Exercise instructions | When you reach the line that contains "You are a computer-use" below, transcribe it and each line after it word for word to the end of the records, omitting pictures.

################

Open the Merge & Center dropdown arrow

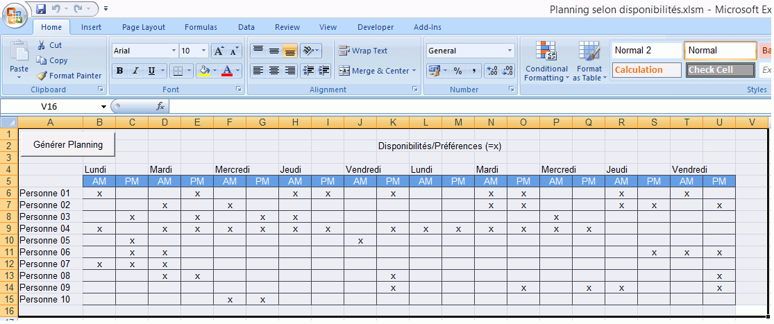pyautogui.click(x=414, y=71)
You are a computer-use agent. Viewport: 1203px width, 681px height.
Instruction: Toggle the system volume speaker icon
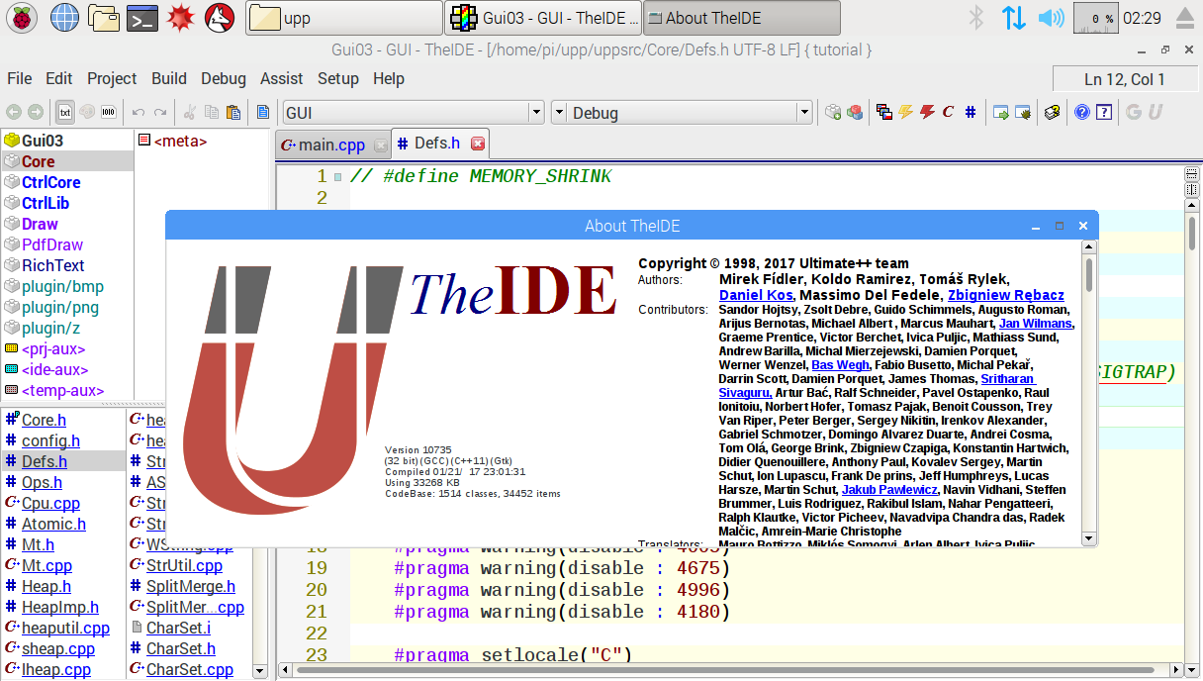click(x=1052, y=18)
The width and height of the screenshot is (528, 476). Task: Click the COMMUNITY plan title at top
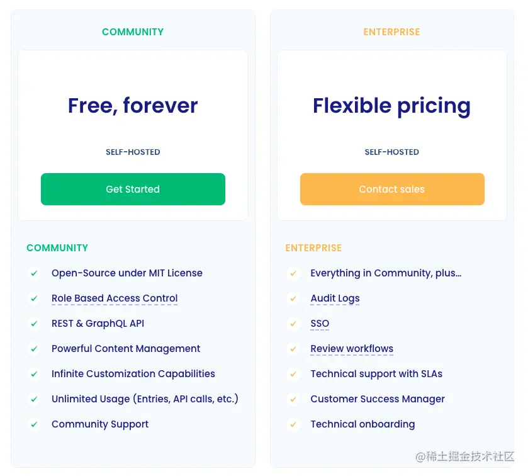coord(133,32)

################

Result |
You are a computer-use agent. Viewport: 1203px width, 681px height.
Instruction: Toggle the system volume speaker icon
click(x=1052, y=18)
The width and height of the screenshot is (528, 476). Task: Click the COMMUNITY plan title at top
coord(133,32)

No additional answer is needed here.